LETTING THE LIGHT IN.
“Why should I be out of mind because I am out of sight?
I am but waiting for you, for an interval,
somewhere very near,
just round the corner.”
An excerpt from the poem by Henry Scott Holland, “Death is Nothing At All”. This poem was read at my late partner's memorial service. It has been at the forefront of my mind since I began working on this series. When I started thinking about this work I was interested in creating spaces that one could peek into, capturing glimpses but always incapable of seeing the whole of the interior. This body of work is not functional, but like the vases and containers I normally create it does hold something.

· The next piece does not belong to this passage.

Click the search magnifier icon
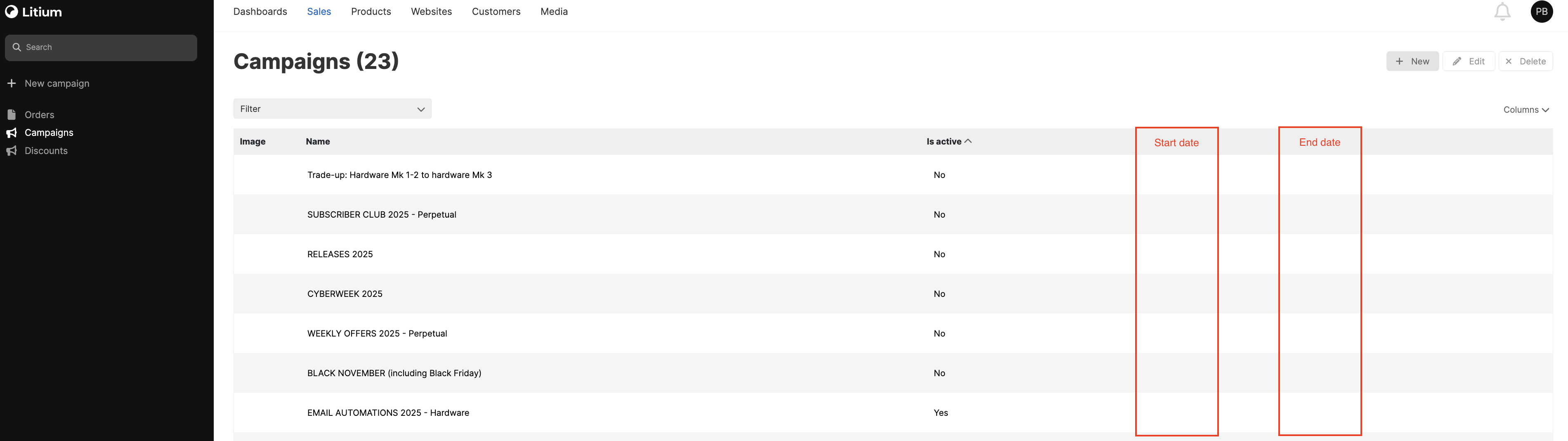This screenshot has height=441, width=1568. [17, 47]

Navigating grief is a complex journey. Acknowledgement of the inspiration buried in the back of my heart has been part of this journey. A common theme in all that I make are little vignettes of other places, indistinct and not exact. They are no particular place or building but imaginary vague places that one can get lost in, imagining oneself in another place, and for this work it is the intrigue of spaces that you can almost see but not quite. In my experience, grief has always been this feeling of just barely grasping the essence of something, it is there but not there.
An unexpected addition to this body of work has been the light that comes into these spaces. For me, this has also become an exploration of letting light into darkened corners. I like to think of this as the metaphor for where I am in the moment in relation to the loss. Grief can be such a dark place, but as you move through it we can come to a place where we can find beauty and solace in the memories. The building has become a symbol for how I navigate keeping him close while acknowledging that I have a very different relationship with the loss. There is beauty in the light that only exists with the presence of the shadows and darkened corners.
Started in June 2022. Still actively working on this series.